One reason is that it suggests that the top financial officers of these large and experienced firms place little faith in their partners’ abilities to project fees reasonably accurately. How experienced and good are the firms?
Another reason follows from the implicit premise that clients – law departments – show little sympathy or understanding if material conditions change in ways that could not reasonably have been predicted.
Third, where is the appreciation that partners can alter the mix of activities undertaken or timekeepers if expenditures strain against the budget?
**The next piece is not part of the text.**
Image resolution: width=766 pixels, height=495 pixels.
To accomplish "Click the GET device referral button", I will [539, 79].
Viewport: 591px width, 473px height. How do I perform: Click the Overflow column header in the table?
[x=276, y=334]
And, finally, some fixed fee matters ought to conclude below the fee amount and thereby balance some of the overruns. The objective of legal departments is not to have law firms make lots of money on some matters, moderate money on other matters, and at least break even on everything else. Alternative does not always mean remunerative.
It is a risk that some collusion may occur between the inside lawyer responsible for approving the matter budget of a firm and the firm that submits the budget. Neither lawyer nor firm wants to look bad so a fatter budget serves both. But that pattern rolled up for the entire department bloats the departmental budget.
The built-in tension, however, is hard to suppress (See my post of March 24, 2005: what proportion of initial budgets from firms prove to be too high; Oct. 19, 2007: inherent tension between firm and department on budgets; June 11, 2008: matter budgets: inside accountability and the principal-agent tension; March 25, 2008: how to handle budgets from external counsel; March 29, 2009: problem of inflated budgets in anticipation of cuts; Nov. 3, 2009: twists and turns when GCs assess accuracy of budgets; and Nov. 21, 2008: performance in relation to budgets should determine whether a panel firm gets more work.).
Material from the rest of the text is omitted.